Another really shitty and chickenshit way to break up with someone is via text. You know what, you might have dated for three weeks, but it rates a phone call. Five minutes. FIVE MINUTES. That’s all it takes. FIVE minutes to just tell someone, “I’m sorry, it’s just not working out.” Okay, look, that took two seconds to type. I bet you could say it faster. Please don’t use texts to breakup with someone. Seriously? WTF?! And don’t EVEN think of doing it via email, Snapchat, or Facebook message. Seriously? Let’s just forget for a minute about the pain that you could potentially be causing. It’s just f*cking RUDE. Okay? I know, who wants to have someone weeping on the other end, but take responsibility. Maybe you will get lucky, and the other person will not weep! But steel yourself to do this, at the very least on the phone, if not in person.

Before I wrap this up, let me just remind everyone of another danger of electronic communication that has evolved in recent years: CATFISHING. I can pretend to be someone I am not, just rock your world electronically, then ghost you. Beware when meeting people online, please. Even my youngest daughter understands catfishing and worries about it. Okay, wow. Mouths of babes and all that.

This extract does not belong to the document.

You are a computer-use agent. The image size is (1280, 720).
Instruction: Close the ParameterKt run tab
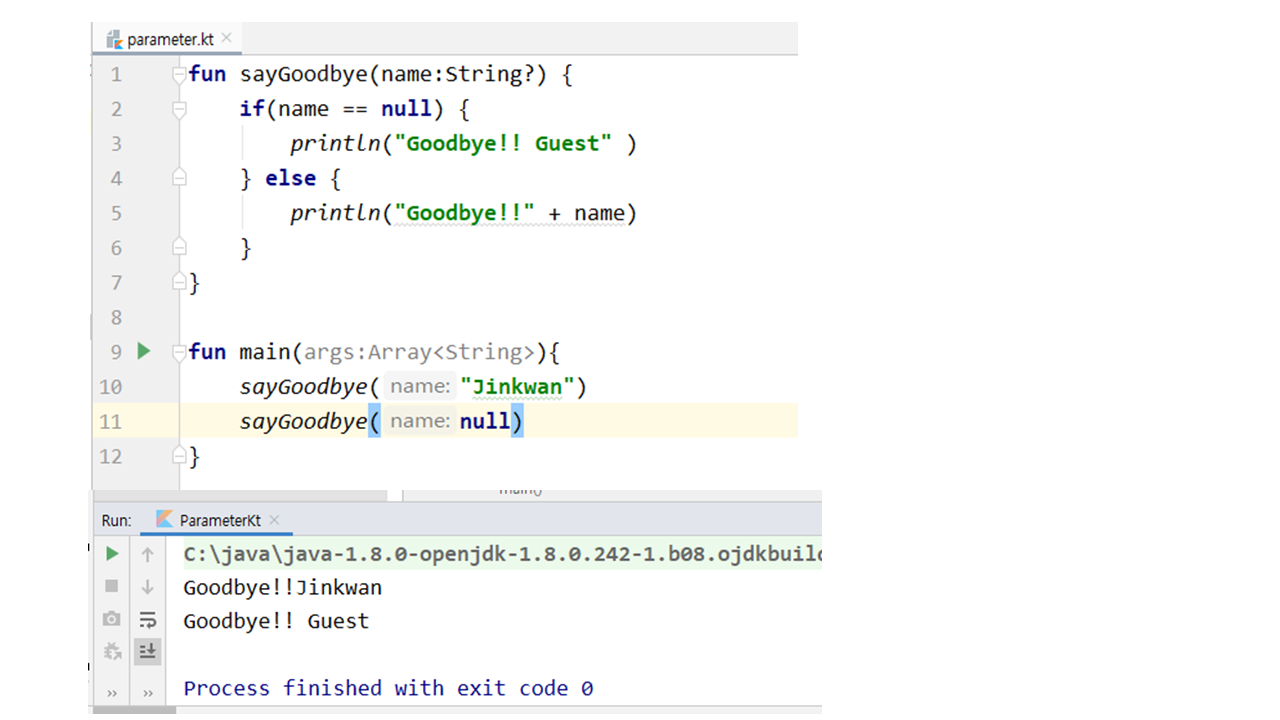pos(274,520)
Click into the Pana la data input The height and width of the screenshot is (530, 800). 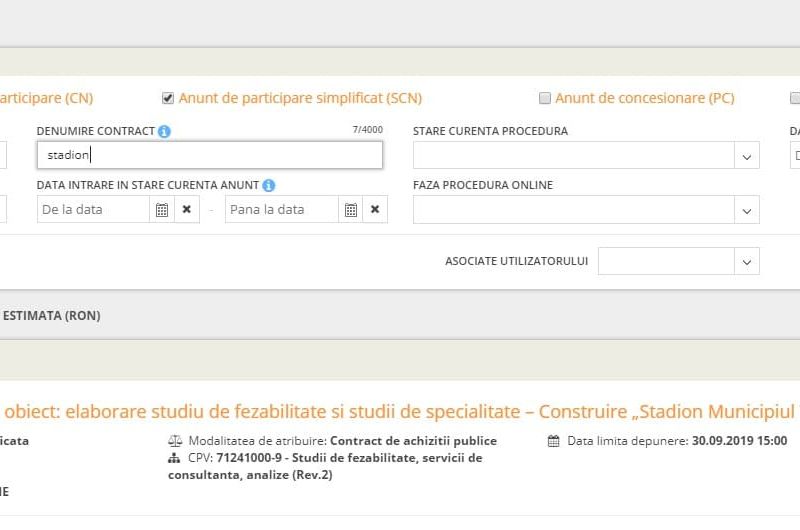(x=281, y=210)
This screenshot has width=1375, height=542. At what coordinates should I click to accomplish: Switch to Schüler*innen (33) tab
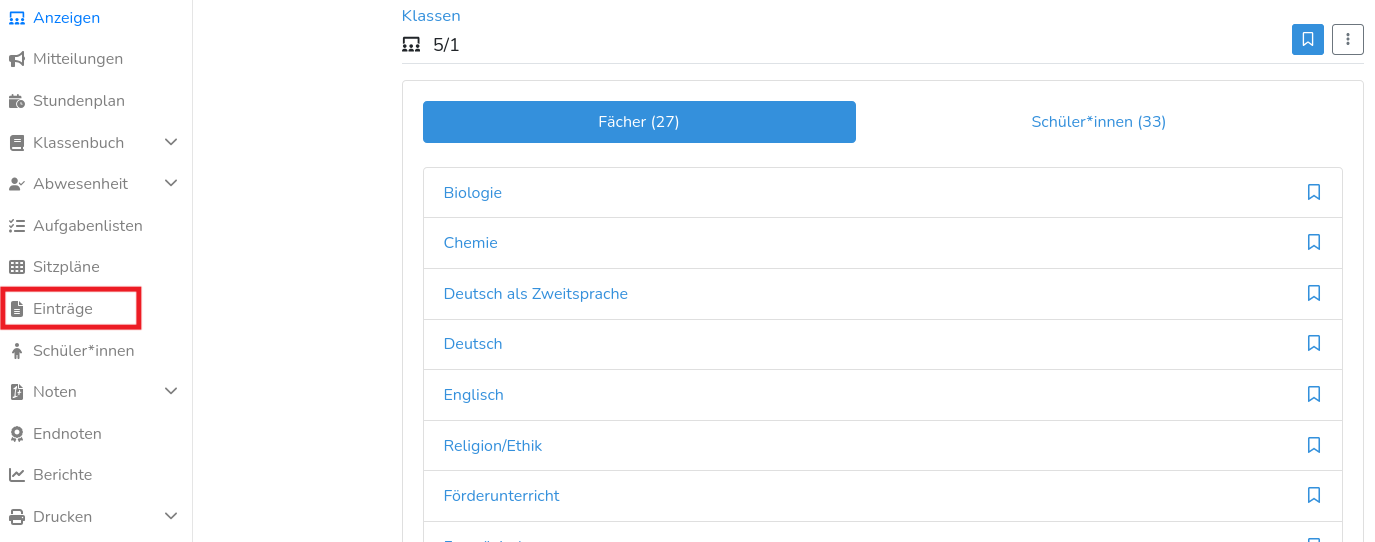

Let’s just step back a minute and remember the good ole days of dating, when it was face to face. You seriously waited a day (at least) to get a phone call, and did not receive a text within seconds of your date ending. It’s great, I LOVE texting (because I do hate talking on the phone), but texting is taking away our common courtesies and manners (you do NOT want to get me started on people who send text abbreviations in work emails!!). As human beings, we should all have some level of empathy for our fellow homo sapiens, and treat them like we would want to be treated. Plus, what kind of example are we setting for our children? THIS is the way they are learning to break up with people and end relationships. It’s sad. This is NOT the way to teach them responsibility for their actions – this is just teaching them we can ignore things or that we can be crappy to people and walk away relatively unscathed.

We need to be better.

(End disclaimer: ghosting can happen when you are not in a real relationship or just amongst your friends. I am guilty of this at times, it’s shitty and I am trying to be better. I sometimes get so wrapped up and involved my version of life with my kids, work, and school, that I often build walls. I shouldn’t do it, and that old crap line about knowing is half the battle is well…crap. My apologies if I have semi-ghosted you.)